Task prompt — Make an exact copy of the records, leaving out the images.

Data extracted from a collection
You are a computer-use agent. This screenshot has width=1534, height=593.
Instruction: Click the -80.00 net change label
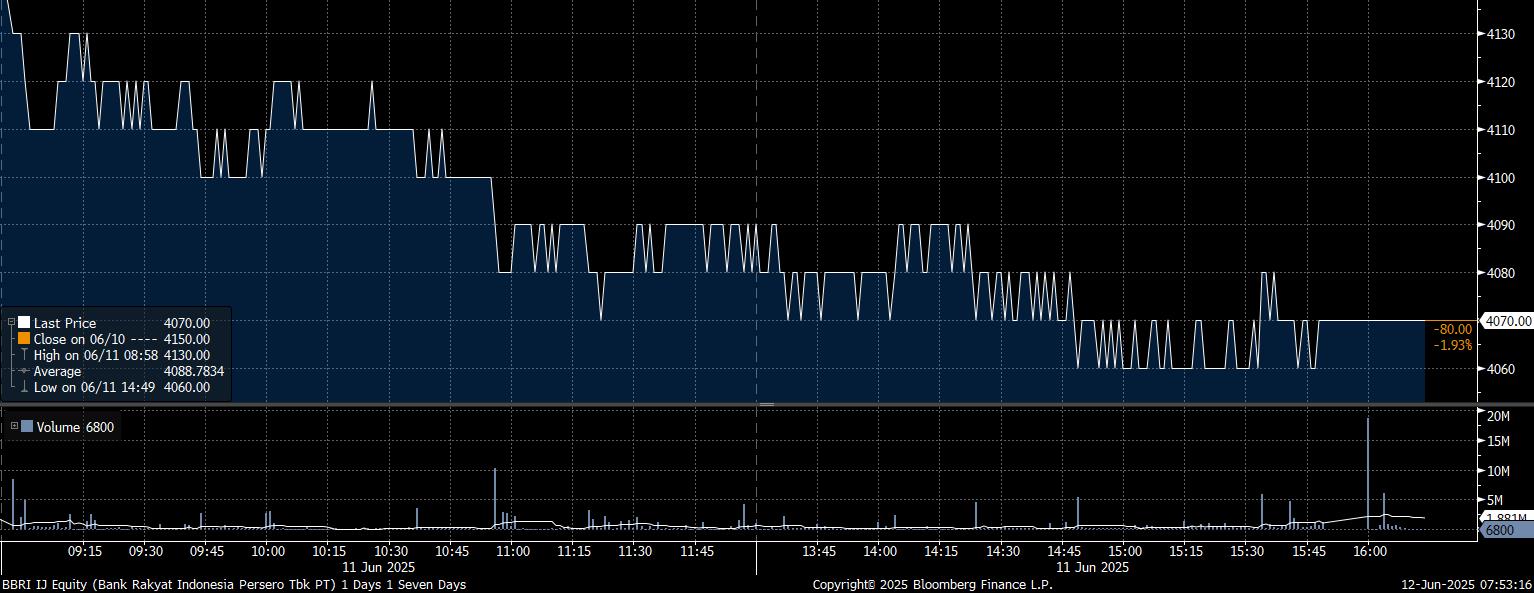tap(1452, 329)
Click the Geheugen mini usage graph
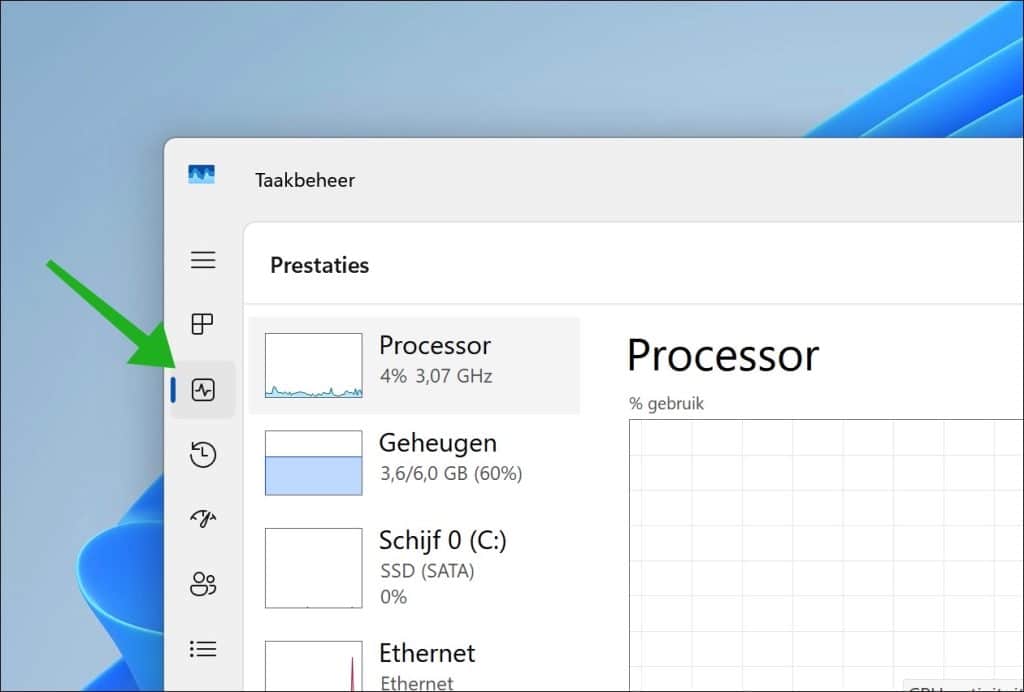 [x=313, y=463]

Solution below —
You are a computer-use agent. This screenshot has width=1534, height=593.
Instruction: Click the -80.00 net change label
tap(1452, 329)
Click the Geheugen mini usage graph
 [x=313, y=463]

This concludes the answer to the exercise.